After all, the social and economic implications are dizzying. Will France’s labor laws have to be changed to include a vaccination obligation? Will it be legal to fire employees who don’t comply? Can businesses, already hurt by the pandemic, survive instituting passes? (Cinemas, which already request health passes, have seen the number of customers nearly halve.)
There are darker concerns, too. Protesters fear that the passes will allow for wide-ranging state surveillance, potentially targeting the most vulnerable and even suppressing dissent. There is no guarantee, they warn, that the system will be retired once the virus is defeated. Ironically, the only trade that’s exempt from mandatory vaccination — the police — will be the one to make sure everyone else obeys. The policy is ripe for authoritarian misuse.

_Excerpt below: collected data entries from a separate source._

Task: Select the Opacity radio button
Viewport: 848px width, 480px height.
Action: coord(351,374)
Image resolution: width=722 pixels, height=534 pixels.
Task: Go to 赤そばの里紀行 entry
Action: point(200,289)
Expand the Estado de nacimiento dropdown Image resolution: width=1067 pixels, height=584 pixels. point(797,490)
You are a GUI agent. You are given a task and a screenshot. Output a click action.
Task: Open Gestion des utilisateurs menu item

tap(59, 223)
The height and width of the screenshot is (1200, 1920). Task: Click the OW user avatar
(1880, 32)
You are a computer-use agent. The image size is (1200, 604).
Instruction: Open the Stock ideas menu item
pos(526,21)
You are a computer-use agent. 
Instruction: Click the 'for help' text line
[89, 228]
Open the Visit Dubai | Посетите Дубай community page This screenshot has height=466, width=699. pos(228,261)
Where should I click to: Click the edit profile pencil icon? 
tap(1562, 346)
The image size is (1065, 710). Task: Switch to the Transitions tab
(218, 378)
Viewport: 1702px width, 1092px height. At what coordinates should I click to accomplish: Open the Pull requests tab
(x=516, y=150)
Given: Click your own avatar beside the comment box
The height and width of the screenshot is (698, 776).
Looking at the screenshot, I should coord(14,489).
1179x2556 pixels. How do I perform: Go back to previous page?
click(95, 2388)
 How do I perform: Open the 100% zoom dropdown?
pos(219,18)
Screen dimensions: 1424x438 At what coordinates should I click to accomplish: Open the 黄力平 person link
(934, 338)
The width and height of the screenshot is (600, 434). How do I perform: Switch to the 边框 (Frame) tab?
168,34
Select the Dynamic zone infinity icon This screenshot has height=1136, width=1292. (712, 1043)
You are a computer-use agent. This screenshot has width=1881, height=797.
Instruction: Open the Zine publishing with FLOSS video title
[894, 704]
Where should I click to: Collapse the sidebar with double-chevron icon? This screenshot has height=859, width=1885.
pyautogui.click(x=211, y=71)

There is no doubt that Mr. Macron’s speech helped boost France’s vaccination numbers. After he spoke, online vaccine booking portals crashed because of high demand, and 3.7 million shots were booked the following week. But it has come at a cost. Hoping for quick results in his usual top-down governing style and a show of strength ahead of next year’s elections, the president may have underestimated how close the French were to boiling point. Wagering that the long-term benefits of vaccination would outweigh the immediate backlash, he seems surprised to have stirred blind rage. His bet, always risky, may not pay off.